ダニエル・ジョンストンが初恋の女性の映像をスーパー8に収めていたのを思い出して、そういえばこの映画の青年も思いを寄せる女性を手回しのカメラでフィルムに収めていたなと。少し前に見た映画。人工の光に浮かぶのは埃なのか、それとも何かの粉末なのか*1。青年マルティーノ(ジョルジョ・パゾッティ)は、トリノにある国立映画博物館の夜警を仕事にしているという設定だけあって、ダイジェストながら映画史もざっと見渡せる内容になっている。それにしてもここは行ってみたいな。彼が凝った編集をして彼女アマンダ(フランチェスカ・イナウディ)に見せる自作の映画は、映画と彼女への愛がストレートに出ていて、なかなかの出来。
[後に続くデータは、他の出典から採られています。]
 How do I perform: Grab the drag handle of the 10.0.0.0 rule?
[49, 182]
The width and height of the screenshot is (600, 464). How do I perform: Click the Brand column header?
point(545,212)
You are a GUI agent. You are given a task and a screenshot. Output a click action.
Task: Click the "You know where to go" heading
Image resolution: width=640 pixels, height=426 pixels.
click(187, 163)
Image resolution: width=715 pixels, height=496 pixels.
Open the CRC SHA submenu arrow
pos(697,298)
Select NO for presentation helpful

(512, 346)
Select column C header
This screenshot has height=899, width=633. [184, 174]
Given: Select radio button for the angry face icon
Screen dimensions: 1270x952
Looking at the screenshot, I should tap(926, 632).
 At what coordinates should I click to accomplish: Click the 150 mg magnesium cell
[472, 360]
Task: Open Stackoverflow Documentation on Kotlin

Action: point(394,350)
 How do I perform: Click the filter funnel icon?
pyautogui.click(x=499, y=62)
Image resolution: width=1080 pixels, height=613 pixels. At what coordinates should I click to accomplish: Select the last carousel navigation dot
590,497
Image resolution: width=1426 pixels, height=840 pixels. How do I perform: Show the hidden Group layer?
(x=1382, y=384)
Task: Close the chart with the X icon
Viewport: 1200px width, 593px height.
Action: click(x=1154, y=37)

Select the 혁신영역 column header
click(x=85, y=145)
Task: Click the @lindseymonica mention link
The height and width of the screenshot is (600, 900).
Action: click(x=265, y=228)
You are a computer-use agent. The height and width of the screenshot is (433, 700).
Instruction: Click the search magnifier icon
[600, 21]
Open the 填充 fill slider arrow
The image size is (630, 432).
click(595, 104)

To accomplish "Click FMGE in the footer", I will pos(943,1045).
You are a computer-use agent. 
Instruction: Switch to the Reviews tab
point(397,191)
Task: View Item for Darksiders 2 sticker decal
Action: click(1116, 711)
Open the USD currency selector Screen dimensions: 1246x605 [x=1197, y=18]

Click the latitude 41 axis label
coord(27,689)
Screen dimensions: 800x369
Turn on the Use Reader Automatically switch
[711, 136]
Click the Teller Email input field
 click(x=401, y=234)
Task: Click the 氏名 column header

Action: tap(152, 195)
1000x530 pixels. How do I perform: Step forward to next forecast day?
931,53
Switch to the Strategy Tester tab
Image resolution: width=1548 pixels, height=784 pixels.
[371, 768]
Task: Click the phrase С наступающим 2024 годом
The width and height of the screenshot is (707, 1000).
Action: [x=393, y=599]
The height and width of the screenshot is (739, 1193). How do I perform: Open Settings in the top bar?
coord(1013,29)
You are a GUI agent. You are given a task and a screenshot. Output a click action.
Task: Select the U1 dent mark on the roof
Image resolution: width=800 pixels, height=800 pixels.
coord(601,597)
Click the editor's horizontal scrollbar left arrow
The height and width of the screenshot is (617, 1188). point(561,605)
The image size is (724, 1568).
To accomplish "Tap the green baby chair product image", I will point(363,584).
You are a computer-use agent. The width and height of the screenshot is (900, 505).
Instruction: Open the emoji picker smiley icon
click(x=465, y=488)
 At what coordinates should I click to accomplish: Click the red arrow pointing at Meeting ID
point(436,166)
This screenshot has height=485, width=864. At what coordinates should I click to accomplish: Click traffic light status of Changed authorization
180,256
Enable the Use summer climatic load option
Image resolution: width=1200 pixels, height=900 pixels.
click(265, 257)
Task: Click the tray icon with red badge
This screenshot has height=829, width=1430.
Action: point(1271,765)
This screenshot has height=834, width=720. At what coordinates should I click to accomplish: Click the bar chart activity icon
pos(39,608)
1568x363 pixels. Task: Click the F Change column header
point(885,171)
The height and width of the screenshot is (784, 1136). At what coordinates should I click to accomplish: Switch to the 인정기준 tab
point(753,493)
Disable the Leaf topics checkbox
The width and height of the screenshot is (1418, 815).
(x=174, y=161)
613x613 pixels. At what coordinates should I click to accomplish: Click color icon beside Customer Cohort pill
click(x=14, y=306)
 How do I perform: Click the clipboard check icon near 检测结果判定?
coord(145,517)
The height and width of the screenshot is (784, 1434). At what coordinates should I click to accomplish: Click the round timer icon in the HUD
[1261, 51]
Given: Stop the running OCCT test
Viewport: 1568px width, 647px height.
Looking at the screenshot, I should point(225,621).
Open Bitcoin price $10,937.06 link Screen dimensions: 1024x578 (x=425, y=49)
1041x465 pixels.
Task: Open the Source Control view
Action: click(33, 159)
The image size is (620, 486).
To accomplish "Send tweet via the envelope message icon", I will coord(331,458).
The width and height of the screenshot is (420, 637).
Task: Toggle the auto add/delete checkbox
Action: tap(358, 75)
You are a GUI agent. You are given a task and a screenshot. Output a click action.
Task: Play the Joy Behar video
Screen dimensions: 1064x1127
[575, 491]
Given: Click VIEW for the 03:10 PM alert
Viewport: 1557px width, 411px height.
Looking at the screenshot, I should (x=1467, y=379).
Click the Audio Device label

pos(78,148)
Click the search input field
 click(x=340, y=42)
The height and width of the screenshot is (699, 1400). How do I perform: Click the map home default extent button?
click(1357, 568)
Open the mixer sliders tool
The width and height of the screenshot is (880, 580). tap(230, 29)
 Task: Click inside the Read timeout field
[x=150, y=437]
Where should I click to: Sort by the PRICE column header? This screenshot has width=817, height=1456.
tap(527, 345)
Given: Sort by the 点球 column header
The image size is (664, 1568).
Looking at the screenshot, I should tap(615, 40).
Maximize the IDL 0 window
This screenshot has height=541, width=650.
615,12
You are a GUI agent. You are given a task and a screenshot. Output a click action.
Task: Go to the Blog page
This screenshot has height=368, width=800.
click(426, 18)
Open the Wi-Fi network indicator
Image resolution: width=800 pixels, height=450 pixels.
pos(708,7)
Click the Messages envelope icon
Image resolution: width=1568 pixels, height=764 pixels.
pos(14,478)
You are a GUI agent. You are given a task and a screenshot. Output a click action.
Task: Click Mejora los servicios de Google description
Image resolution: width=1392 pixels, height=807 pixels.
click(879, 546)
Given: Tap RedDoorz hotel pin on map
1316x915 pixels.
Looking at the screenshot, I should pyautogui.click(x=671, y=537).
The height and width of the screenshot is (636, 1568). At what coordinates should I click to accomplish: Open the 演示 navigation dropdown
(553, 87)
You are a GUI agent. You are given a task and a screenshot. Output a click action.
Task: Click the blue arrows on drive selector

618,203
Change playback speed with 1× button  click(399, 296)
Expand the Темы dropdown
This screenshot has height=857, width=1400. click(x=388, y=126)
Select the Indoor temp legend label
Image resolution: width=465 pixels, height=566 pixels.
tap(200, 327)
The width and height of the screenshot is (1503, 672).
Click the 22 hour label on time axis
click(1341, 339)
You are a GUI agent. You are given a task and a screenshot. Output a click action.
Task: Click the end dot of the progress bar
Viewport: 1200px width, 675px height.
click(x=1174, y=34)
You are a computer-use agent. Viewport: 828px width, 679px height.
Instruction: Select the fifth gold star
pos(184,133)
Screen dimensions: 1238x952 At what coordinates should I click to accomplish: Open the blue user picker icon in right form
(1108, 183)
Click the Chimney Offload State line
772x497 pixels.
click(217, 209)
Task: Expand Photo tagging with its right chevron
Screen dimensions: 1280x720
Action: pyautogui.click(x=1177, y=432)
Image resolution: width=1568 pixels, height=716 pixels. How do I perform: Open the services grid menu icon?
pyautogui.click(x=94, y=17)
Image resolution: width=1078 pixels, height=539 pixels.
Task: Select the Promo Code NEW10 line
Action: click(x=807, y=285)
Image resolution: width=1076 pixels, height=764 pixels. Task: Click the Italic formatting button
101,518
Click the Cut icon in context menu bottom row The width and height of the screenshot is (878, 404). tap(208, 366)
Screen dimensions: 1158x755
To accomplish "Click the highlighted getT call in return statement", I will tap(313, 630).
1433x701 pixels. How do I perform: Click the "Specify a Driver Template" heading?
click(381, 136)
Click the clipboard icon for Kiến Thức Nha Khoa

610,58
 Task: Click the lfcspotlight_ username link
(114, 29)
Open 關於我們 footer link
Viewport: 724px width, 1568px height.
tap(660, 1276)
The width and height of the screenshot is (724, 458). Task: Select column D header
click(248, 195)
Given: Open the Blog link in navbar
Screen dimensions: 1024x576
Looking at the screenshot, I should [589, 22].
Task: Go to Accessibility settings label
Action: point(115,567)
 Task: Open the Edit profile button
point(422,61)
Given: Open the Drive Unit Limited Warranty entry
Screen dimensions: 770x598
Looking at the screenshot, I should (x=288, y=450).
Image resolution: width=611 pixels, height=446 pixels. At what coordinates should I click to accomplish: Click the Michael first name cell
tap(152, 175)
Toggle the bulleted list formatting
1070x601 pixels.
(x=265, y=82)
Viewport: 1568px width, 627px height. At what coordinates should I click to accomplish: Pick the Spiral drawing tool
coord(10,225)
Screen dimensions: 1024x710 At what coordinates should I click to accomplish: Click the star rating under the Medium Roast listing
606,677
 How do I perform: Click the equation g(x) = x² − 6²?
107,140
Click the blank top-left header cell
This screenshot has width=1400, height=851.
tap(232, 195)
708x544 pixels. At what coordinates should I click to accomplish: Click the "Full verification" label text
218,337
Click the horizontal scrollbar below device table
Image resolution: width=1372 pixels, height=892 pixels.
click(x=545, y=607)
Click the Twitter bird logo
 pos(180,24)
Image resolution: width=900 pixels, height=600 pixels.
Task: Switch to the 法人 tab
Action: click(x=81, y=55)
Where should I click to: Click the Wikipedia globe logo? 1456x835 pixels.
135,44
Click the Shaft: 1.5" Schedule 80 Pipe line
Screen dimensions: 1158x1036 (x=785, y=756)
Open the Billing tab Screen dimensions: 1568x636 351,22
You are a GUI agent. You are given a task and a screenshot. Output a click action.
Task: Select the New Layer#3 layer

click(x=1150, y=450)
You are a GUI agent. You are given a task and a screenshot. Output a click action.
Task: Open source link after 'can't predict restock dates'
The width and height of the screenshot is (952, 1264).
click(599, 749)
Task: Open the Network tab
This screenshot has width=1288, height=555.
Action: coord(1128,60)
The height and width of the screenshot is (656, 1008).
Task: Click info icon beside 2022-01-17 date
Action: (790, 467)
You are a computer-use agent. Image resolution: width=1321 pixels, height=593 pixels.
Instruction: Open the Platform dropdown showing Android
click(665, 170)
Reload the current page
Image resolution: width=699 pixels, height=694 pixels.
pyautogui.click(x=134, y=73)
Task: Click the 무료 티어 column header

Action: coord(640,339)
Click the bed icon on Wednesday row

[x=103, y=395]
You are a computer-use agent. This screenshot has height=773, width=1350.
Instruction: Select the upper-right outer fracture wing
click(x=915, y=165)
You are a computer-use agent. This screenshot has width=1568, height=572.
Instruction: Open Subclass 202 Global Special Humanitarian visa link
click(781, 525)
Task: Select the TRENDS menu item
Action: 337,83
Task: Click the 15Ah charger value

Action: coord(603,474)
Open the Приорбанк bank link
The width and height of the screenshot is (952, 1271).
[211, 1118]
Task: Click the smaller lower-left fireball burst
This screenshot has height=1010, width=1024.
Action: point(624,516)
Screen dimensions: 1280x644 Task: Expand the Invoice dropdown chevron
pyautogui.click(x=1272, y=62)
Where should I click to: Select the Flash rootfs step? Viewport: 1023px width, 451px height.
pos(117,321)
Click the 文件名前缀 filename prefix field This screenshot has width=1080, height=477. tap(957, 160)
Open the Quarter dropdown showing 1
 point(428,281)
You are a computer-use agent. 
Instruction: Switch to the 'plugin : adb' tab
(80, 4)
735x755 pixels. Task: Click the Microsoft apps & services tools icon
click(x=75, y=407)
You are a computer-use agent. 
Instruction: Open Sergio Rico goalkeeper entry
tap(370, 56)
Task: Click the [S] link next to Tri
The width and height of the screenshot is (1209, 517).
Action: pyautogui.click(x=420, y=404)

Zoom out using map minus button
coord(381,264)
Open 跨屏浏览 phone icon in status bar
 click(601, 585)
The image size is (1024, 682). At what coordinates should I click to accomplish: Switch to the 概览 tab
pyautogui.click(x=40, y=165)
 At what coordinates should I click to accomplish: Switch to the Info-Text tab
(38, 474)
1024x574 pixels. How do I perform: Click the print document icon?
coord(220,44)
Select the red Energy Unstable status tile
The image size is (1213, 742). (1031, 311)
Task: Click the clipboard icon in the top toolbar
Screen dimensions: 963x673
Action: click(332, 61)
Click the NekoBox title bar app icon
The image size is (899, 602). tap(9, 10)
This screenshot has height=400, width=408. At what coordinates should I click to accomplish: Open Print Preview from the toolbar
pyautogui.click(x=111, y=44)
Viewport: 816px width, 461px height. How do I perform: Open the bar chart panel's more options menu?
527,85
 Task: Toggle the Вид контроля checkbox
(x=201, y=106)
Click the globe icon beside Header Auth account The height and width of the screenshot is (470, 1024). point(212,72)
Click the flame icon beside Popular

素材を無造作に並べただけに見えたマルティーノの映画は、(偶然に?/首尾よく?)アマンダを得て、彼女を素材に含めた映像として編まれ直したものは明らかに「作品」になっていて、そのままアマンダへのラヴレターにもなっているのだ。しかしぼくらは結局はそんなふうに相手についての情報を収集・整理・制作しながら、相手が同じようにして差し出す自分についての情報と互いに突きあわせながら、他人と付き合っているということなのだろうか。たぶんそうだ。いや、ちがうだろう。まったく反対の声が同時に聞こえてくる。男二人に愛される一人の女。もう一人の青年アンジェロ(ファビオ・トロイアーノ)は自動車泥棒。ジャグアのショウルームの前で佇む彼の白いシャツが黒く濡れている。アンジェロは刺されているのか、それとも撃たれているのか。ナレーションはシルヴィオオルランド。『ぼくの瞳の光』に出ていたらしい。謎は最後には解けて、話は続くと言って映画は終わる。『冒険者たち』が60年代のややロマン過剰な青春を描いていたとしたら、この映画は00年代のプチ「冒険」たらざるを得ないリアルな青春を描いているのかもしれない。
『DOPO MEZZANOTTE』、2004年、伊、デヴィデ・フェラーリオ監督作品。

*1:ある本(の訳者による注)を読んでいて偶然に見つけたのだが、『創世記』3・19 に「汝は塵なれば塵に帰るべきなり」という言葉があるらしい。